All that is needed is the first stretch of the listing below, repeated exactly and ending with the line that contains "Task: Open the". Pictures are to be left out.
####
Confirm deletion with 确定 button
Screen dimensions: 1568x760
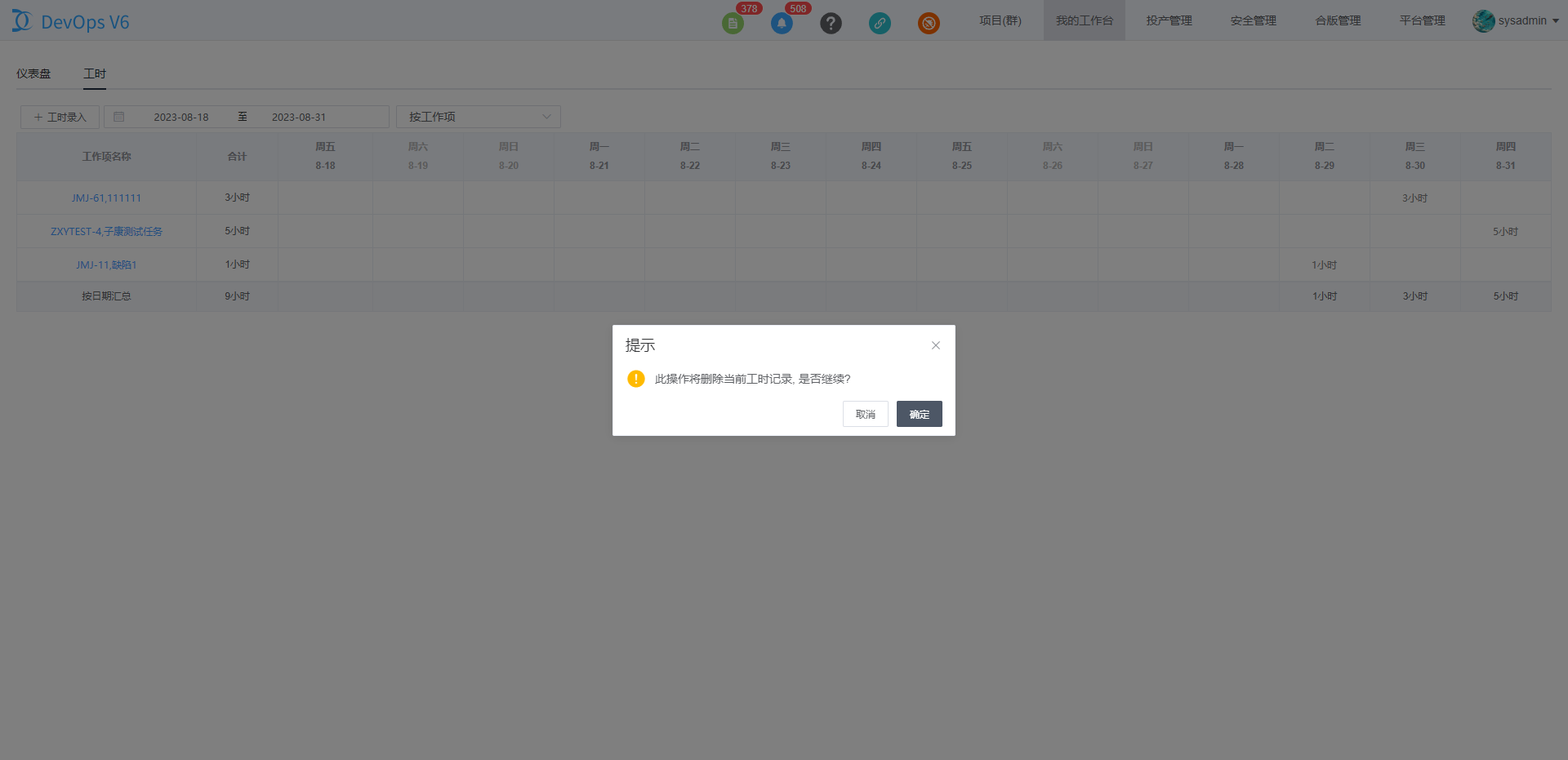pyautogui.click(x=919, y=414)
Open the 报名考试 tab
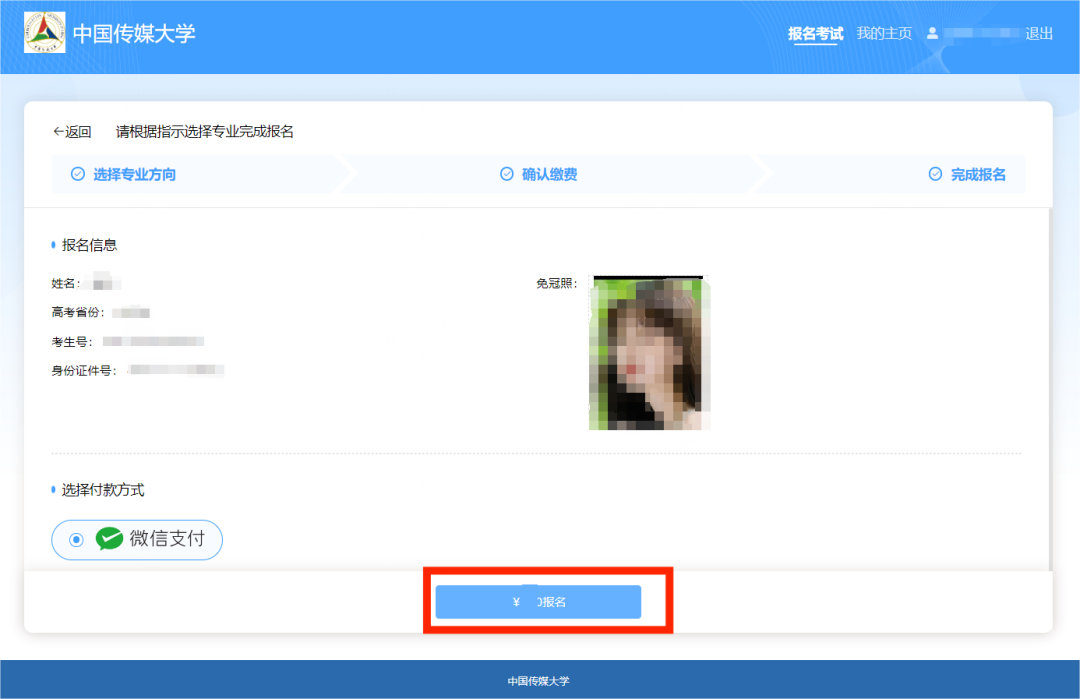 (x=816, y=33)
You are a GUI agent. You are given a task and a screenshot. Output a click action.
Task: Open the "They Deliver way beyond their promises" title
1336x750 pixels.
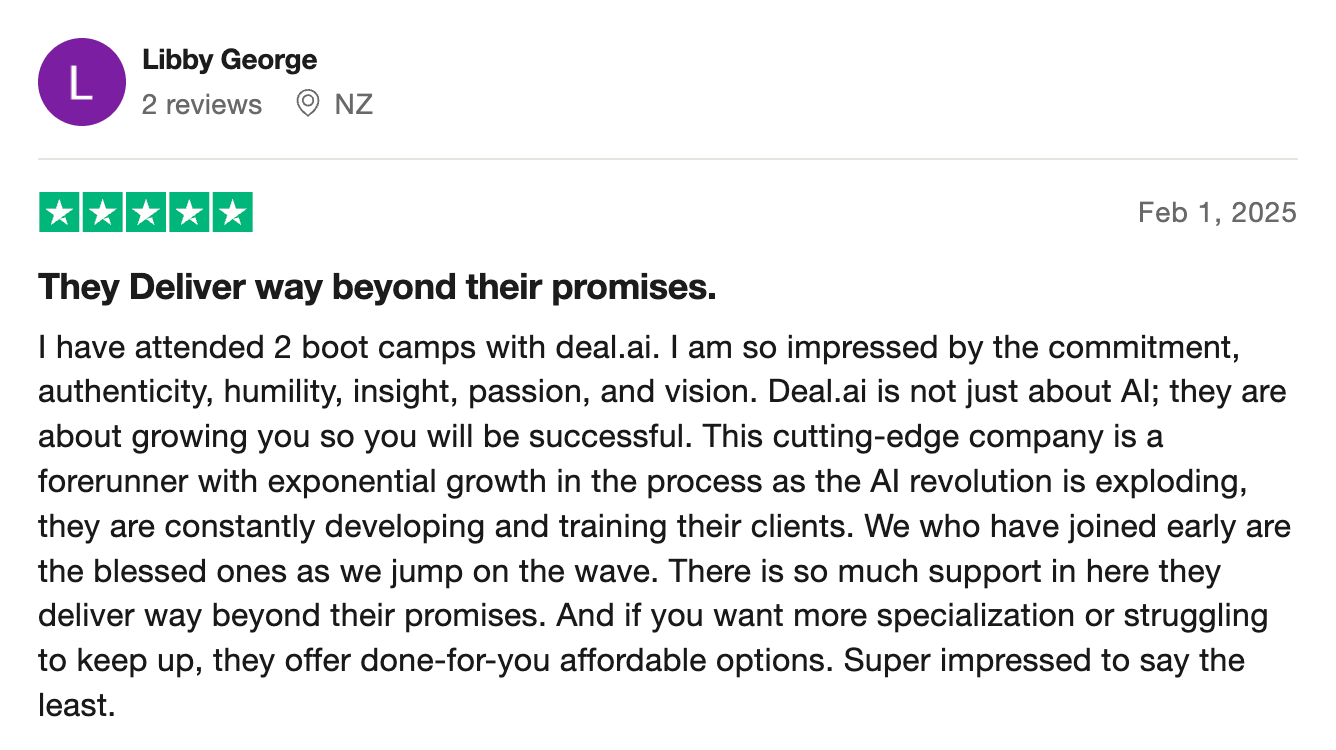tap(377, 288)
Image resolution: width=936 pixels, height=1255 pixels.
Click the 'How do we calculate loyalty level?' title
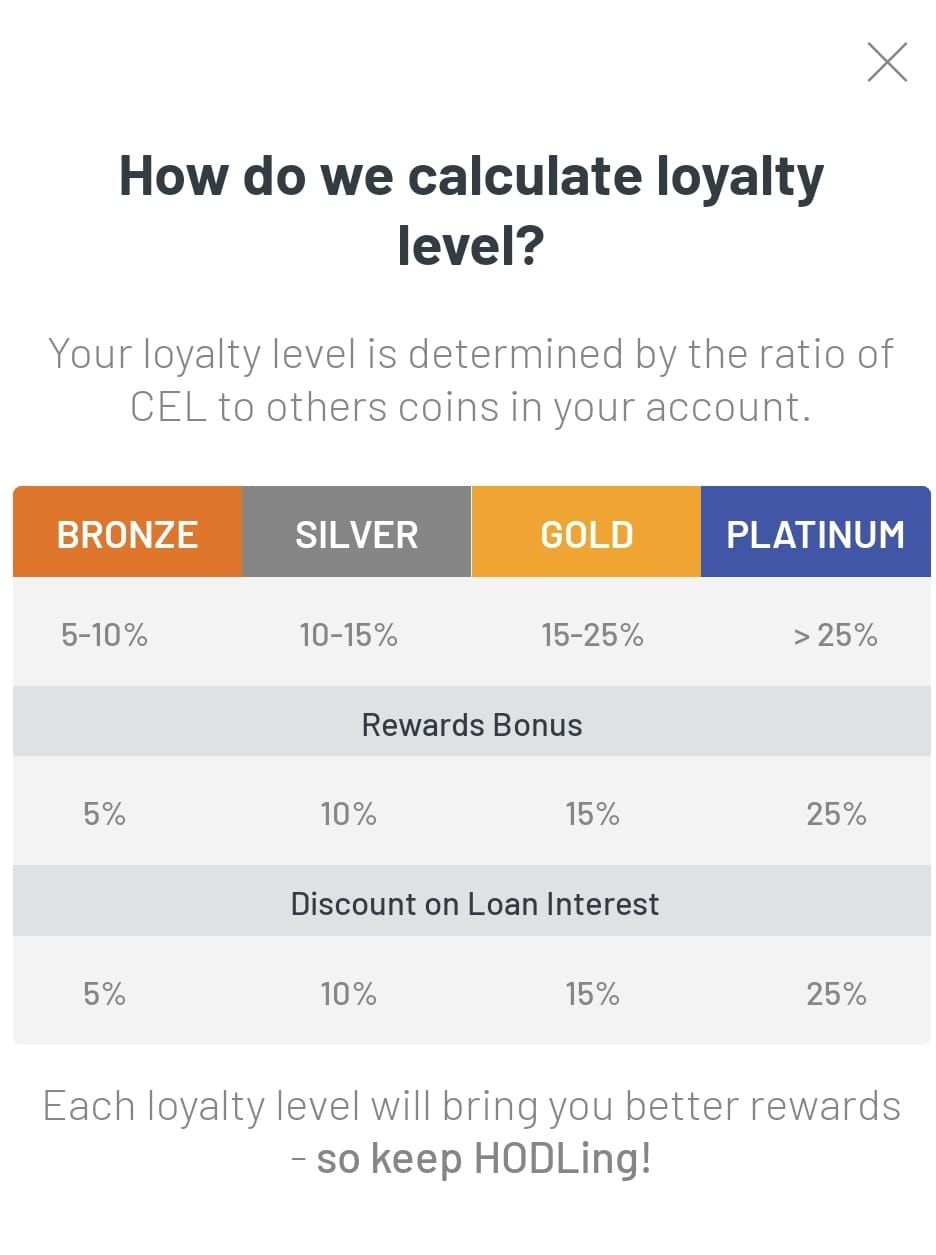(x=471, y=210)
####
◆ Response for this exercise ◆
Confirm deletion with 确定 button
Screen dimensions: 1568x760
pyautogui.click(x=919, y=414)
Open the 报名考试 tab
 (x=816, y=33)
You are a GUI agent. You are given a task and a screenshot. Output a click action.
Task: Open the "They Deliver way beyond their promises" title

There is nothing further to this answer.